Data excerpts
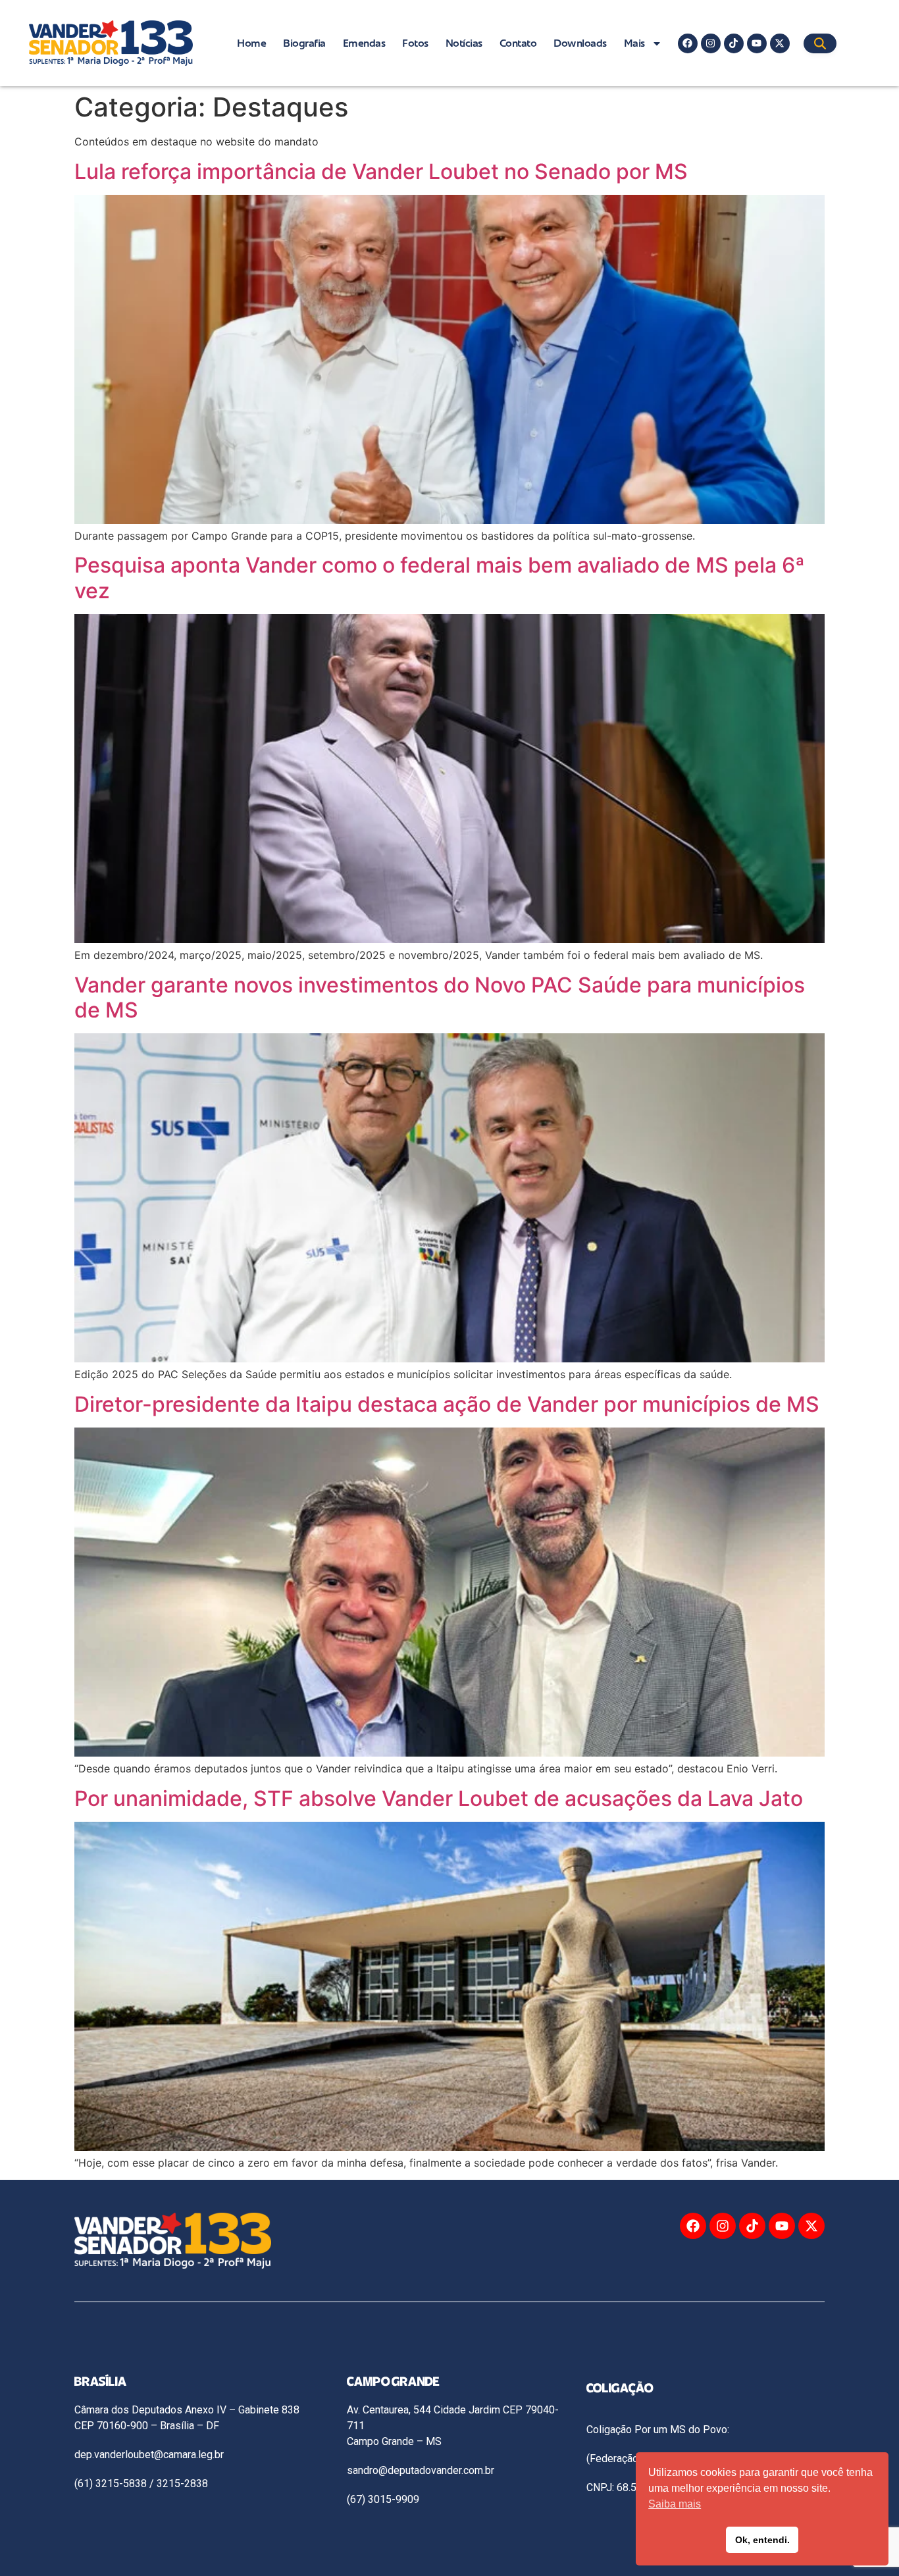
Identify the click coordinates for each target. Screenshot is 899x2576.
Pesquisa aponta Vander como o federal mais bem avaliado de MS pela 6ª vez (439, 577)
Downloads (580, 43)
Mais (634, 43)
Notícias (464, 43)
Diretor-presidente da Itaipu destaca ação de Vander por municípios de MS (446, 1404)
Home (251, 43)
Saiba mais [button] (674, 2504)
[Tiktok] (734, 43)
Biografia (304, 43)
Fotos (415, 43)
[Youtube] (757, 43)
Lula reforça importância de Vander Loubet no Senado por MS (381, 171)
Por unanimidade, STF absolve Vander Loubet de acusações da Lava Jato (438, 1798)
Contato (518, 43)
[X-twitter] (780, 43)
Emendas (364, 43)
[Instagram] (711, 43)
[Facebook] (688, 43)
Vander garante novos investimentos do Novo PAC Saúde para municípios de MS (439, 997)
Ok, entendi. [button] (762, 2540)
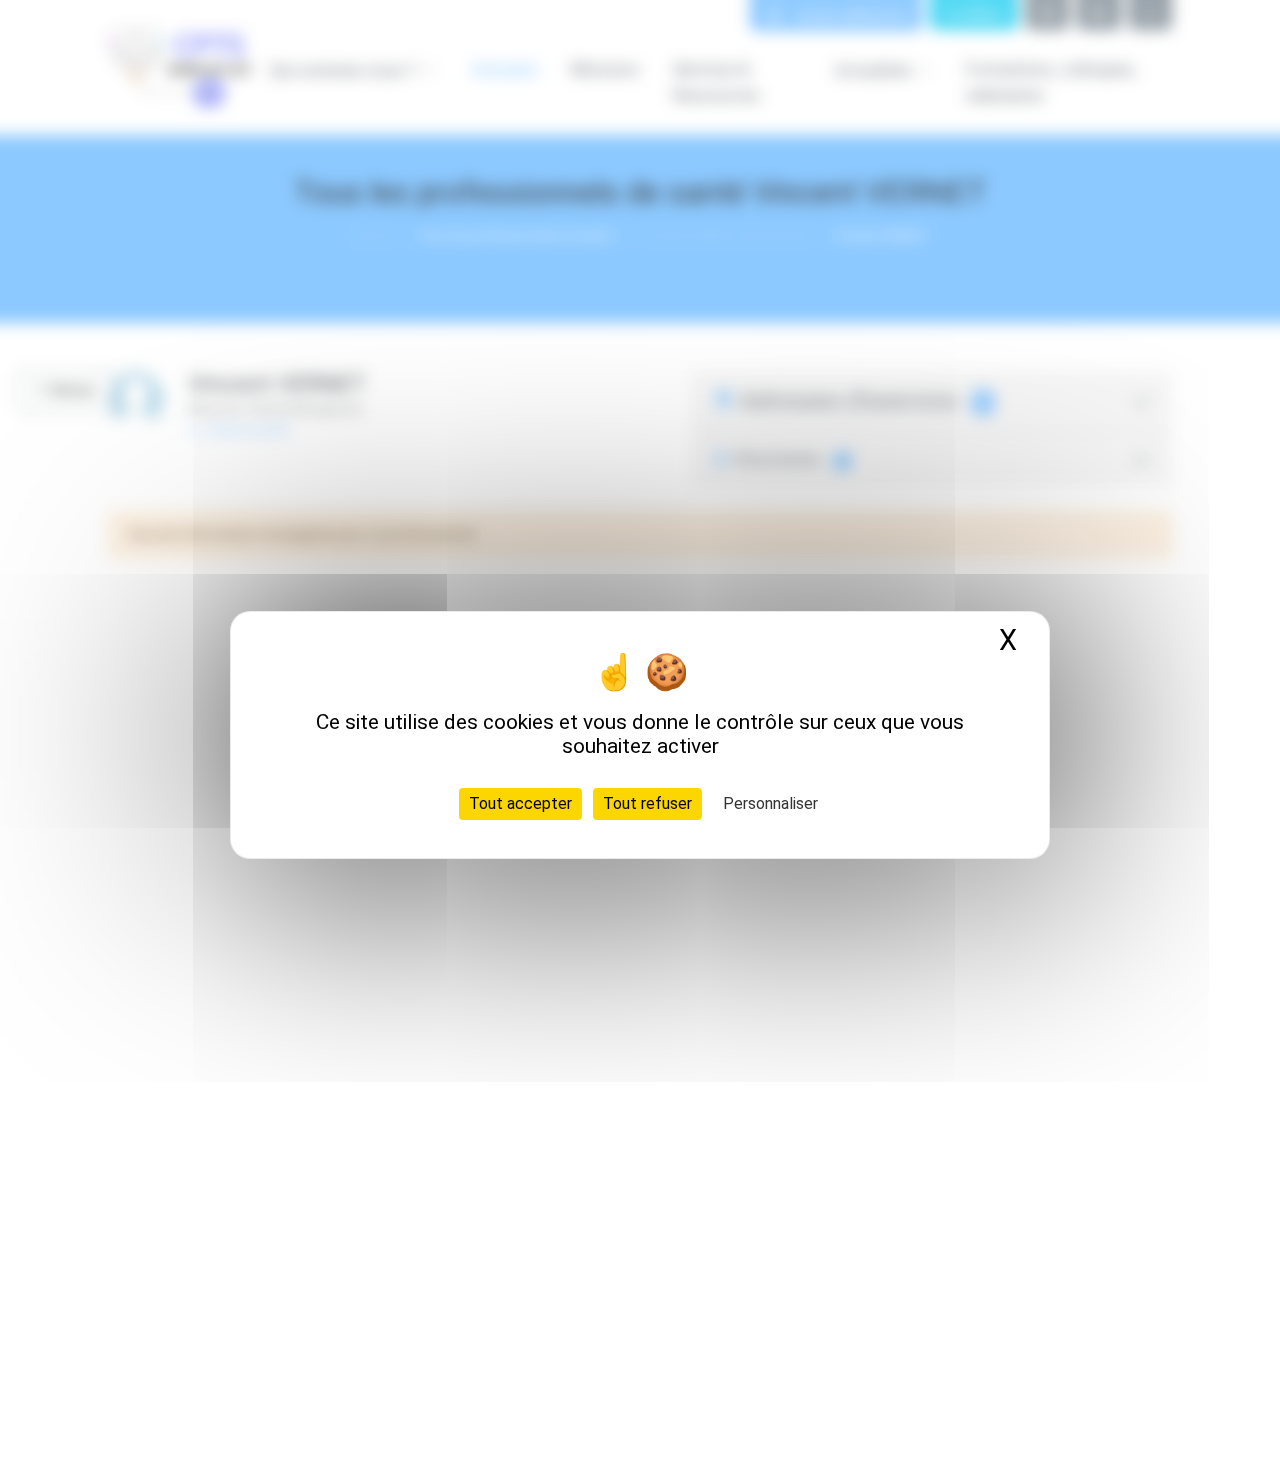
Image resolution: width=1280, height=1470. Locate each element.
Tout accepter (520, 803)
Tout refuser (647, 803)
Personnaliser (770, 803)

Description of the task
Please print the records above word for word, leaving every image out.

Response below
Identify the click coordinates for each target. Screenshot is 899x2576.
Pesquisa aponta Vander como o federal mais bem avaliado de MS pela 6ª vez (439, 577)
Downloads (580, 43)
Mais (634, 43)
Notícias (464, 43)
Diretor-presidente da Itaipu destaca ação de Vander por municípios de MS (446, 1404)
Home (251, 43)
Saiba mais [button] (674, 2504)
[Tiktok] (734, 43)
Biografia (304, 43)
Fotos (415, 43)
[Youtube] (757, 43)
Lula reforça importância de Vander Loubet no Senado por MS (381, 171)
Por unanimidade, STF absolve Vander Loubet de acusações da Lava Jato (438, 1798)
Contato (518, 43)
[X-twitter] (780, 43)
Emendas (364, 43)
[Instagram] (711, 43)
[Facebook] (688, 43)
Vander garante novos investimentos do Novo PAC Saúde para municípios de MS (439, 997)
Ok, entendi. [button] (762, 2540)
Image resolution: width=1280, height=1470. Locate each element.
Tout accepter (520, 803)
Tout refuser (647, 803)
Personnaliser (770, 803)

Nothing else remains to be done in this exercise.